# [TASK]
Return the listing below word for word.

────────────────────────────────────────

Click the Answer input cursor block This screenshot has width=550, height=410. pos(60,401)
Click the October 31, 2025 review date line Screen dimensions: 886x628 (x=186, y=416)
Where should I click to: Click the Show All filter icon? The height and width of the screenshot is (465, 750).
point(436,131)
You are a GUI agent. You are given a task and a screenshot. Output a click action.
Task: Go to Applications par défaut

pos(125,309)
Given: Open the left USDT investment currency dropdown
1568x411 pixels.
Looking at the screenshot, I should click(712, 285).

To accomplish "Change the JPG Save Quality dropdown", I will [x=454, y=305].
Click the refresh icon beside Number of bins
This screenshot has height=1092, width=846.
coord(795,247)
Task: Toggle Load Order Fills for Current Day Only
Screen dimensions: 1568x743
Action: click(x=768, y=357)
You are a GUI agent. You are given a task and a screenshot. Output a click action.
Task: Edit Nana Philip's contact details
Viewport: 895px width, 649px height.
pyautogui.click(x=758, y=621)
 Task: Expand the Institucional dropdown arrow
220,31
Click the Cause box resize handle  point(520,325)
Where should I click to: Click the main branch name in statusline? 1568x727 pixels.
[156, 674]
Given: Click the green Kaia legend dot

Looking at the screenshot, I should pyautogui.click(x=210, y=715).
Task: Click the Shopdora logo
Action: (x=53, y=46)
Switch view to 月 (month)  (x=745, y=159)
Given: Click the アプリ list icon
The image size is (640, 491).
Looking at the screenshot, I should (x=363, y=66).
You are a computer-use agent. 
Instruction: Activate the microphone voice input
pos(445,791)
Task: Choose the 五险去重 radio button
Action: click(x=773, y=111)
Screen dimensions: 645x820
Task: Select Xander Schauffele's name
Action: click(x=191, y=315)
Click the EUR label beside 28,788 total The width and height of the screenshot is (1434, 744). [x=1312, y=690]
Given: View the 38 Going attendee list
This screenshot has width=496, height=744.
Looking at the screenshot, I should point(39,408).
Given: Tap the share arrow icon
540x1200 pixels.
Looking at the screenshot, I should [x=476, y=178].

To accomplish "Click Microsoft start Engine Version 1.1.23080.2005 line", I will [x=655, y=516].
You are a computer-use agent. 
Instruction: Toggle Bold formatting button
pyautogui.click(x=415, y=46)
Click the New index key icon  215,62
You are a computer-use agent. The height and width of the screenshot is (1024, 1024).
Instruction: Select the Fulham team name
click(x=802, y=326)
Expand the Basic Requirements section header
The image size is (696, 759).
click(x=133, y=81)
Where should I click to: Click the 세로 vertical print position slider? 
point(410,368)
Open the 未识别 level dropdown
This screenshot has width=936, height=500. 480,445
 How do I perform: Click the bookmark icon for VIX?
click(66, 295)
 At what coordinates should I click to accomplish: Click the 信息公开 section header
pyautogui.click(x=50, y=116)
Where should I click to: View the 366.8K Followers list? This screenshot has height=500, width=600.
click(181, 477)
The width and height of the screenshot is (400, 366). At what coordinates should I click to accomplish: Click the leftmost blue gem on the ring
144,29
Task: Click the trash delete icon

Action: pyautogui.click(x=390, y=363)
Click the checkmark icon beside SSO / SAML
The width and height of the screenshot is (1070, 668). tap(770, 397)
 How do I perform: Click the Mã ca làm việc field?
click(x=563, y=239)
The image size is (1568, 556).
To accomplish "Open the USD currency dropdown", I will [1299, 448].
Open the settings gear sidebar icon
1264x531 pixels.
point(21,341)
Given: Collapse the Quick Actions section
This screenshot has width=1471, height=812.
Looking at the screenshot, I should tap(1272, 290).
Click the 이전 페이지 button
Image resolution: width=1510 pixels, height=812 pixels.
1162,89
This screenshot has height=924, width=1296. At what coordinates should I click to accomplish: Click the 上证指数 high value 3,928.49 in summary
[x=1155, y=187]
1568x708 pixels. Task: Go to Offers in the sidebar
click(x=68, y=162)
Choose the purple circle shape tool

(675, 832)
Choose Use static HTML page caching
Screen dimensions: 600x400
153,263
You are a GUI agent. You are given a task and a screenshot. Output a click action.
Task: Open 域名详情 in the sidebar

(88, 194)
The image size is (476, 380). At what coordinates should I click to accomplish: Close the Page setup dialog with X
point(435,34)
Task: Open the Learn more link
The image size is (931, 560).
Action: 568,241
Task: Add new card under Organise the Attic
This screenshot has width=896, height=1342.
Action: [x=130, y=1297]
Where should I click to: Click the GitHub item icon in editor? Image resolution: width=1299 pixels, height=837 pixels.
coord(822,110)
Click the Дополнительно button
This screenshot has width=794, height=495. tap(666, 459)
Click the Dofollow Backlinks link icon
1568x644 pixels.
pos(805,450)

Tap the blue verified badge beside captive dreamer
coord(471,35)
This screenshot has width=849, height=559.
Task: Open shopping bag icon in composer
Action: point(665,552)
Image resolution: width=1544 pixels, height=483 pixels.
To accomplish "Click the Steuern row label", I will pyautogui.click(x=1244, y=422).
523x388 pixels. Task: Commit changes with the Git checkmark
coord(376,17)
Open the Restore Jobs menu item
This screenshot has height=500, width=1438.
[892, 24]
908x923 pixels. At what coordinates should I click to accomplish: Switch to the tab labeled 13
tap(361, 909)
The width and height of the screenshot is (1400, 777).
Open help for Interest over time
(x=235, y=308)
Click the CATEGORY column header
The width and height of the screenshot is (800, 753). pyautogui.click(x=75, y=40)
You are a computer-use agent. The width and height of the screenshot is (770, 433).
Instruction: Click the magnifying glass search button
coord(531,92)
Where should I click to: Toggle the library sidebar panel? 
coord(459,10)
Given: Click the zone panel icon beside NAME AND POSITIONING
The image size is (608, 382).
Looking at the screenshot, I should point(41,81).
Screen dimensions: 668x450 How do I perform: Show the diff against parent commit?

────────────────────────────────────────

# [TASK RESULT]
Click the Answer input cursor block This screenshot has width=550, height=410. pos(60,401)
Click the October 31, 2025 review date line Screen dimensions: 886x628 (x=186, y=416)
Where should I click to: Click the Show All filter icon? The height and width of the screenshot is (465, 750).
point(436,131)
You are a GUI agent. You are given a task and a screenshot. Output a click action.
Task: Go to Applications par défaut

pos(125,309)
Given: Open the left USDT investment currency dropdown
1568x411 pixels.
Looking at the screenshot, I should click(712, 285).

To accomplish "Change the JPG Save Quality dropdown", I will [x=454, y=305].
Click the refresh icon beside Number of bins
This screenshot has height=1092, width=846.
coord(795,247)
Task: Toggle Load Order Fills for Current Day Only
Screen dimensions: 1568x743
Action: click(x=768, y=357)
You are a GUI agent. You are given a task and a screenshot. Output a click action.
Task: Edit Nana Philip's contact details
Viewport: 895px width, 649px height.
pyautogui.click(x=758, y=621)
 Task: Expand the Institucional dropdown arrow
220,31
Click the Cause box resize handle  point(520,325)
Where should I click to: Click the main branch name in statusline? 1568x727 pixels.
[156, 674]
Given: Click the green Kaia legend dot

Looking at the screenshot, I should pyautogui.click(x=210, y=715).
Task: Click the Shopdora logo
Action: (x=53, y=46)
Switch view to 月 (month)  (x=745, y=159)
Given: Click the アプリ list icon
The image size is (640, 491).
Looking at the screenshot, I should (x=363, y=66).
You are a computer-use agent. 
Instruction: Activate the microphone voice input
pos(445,791)
Task: Choose the 五险去重 radio button
Action: click(x=773, y=111)
Screen dimensions: 645x820
Task: Select Xander Schauffele's name
Action: click(x=191, y=315)
Click the EUR label beside 28,788 total The width and height of the screenshot is (1434, 744). [x=1312, y=690]
Given: View the 38 Going attendee list
This screenshot has width=496, height=744.
Looking at the screenshot, I should point(39,408).
Given: Tap the share arrow icon
540x1200 pixels.
Looking at the screenshot, I should [x=476, y=178].

To accomplish "Click Microsoft start Engine Version 1.1.23080.2005 line", I will [x=655, y=516].
You are a computer-use agent. 
Instruction: Toggle Bold formatting button
pyautogui.click(x=415, y=46)
Click the New index key icon  215,62
You are a computer-use agent. The height and width of the screenshot is (1024, 1024).
Instruction: Select the Fulham team name
click(x=802, y=326)
Expand the Basic Requirements section header
The image size is (696, 759).
click(x=133, y=81)
Where should I click to: Click the 세로 vertical print position slider? 
point(410,368)
Open the 未识别 level dropdown
This screenshot has width=936, height=500. 480,445
 How do I perform: Click the bookmark icon for VIX?
click(66, 295)
 At what coordinates should I click to accomplish: Click the 信息公开 section header
pyautogui.click(x=50, y=116)
Where should I click to: View the 366.8K Followers list? This screenshot has height=500, width=600.
click(181, 477)
The width and height of the screenshot is (400, 366). At what coordinates should I click to accomplish: Click the leftmost blue gem on the ring
144,29
Task: Click the trash delete icon

Action: pyautogui.click(x=390, y=363)
Click the checkmark icon beside SSO / SAML
The width and height of the screenshot is (1070, 668). tap(770, 397)
 How do I perform: Click the Mã ca làm việc field?
click(x=563, y=239)
The image size is (1568, 556).
To accomplish "Open the USD currency dropdown", I will [1299, 448].
Open the settings gear sidebar icon
1264x531 pixels.
point(21,341)
Given: Collapse the Quick Actions section
This screenshot has width=1471, height=812.
Looking at the screenshot, I should tap(1272, 290).
Click the 이전 페이지 button
Image resolution: width=1510 pixels, height=812 pixels.
1162,89
This screenshot has height=924, width=1296. At what coordinates should I click to accomplish: Click the 上证指数 high value 3,928.49 in summary
[x=1155, y=187]
1568x708 pixels. Task: Go to Offers in the sidebar
click(x=68, y=162)
Choose the purple circle shape tool

(675, 832)
Choose Use static HTML page caching
Screen dimensions: 600x400
153,263
You are a GUI agent. You are given a task and a screenshot. Output a click action.
Task: Open 域名详情 in the sidebar

(88, 194)
The image size is (476, 380). At what coordinates should I click to accomplish: Close the Page setup dialog with X
point(435,34)
Task: Open the Learn more link
The image size is (931, 560).
Action: 568,241
Task: Add new card under Organise the Attic
This screenshot has width=896, height=1342.
Action: [x=130, y=1297]
Where should I click to: Click the GitHub item icon in editor? Image resolution: width=1299 pixels, height=837 pixels.
coord(822,110)
Click the Дополнительно button
This screenshot has width=794, height=495. tap(666, 459)
Click the Dofollow Backlinks link icon
1568x644 pixels.
pos(805,450)

Tap the blue verified badge beside captive dreamer
coord(471,35)
This screenshot has width=849, height=559.
Task: Open shopping bag icon in composer
Action: point(665,552)
Image resolution: width=1544 pixels, height=483 pixels.
To accomplish "Click the Steuern row label", I will pyautogui.click(x=1244, y=422).
523x388 pixels. Task: Commit changes with the Git checkmark
coord(376,17)
Open the Restore Jobs menu item
This screenshot has height=500, width=1438.
[892, 24]
908x923 pixels. At what coordinates should I click to accomplish: Switch to the tab labeled 13
tap(361, 909)
The width and height of the screenshot is (1400, 777).
Open help for Interest over time
(x=235, y=308)
Click the CATEGORY column header
The width and height of the screenshot is (800, 753). pyautogui.click(x=75, y=40)
You are a computer-use agent. The width and height of the screenshot is (770, 433).
Instruction: Click the magnifying glass search button
coord(531,92)
Where should I click to: Toggle the library sidebar panel? 
coord(459,10)
Given: Click the zone panel icon beside NAME AND POSITIONING
The image size is (608, 382).
Looking at the screenshot, I should point(41,81).
Screen dimensions: 668x450 How do I perform: Show the diff against parent commit?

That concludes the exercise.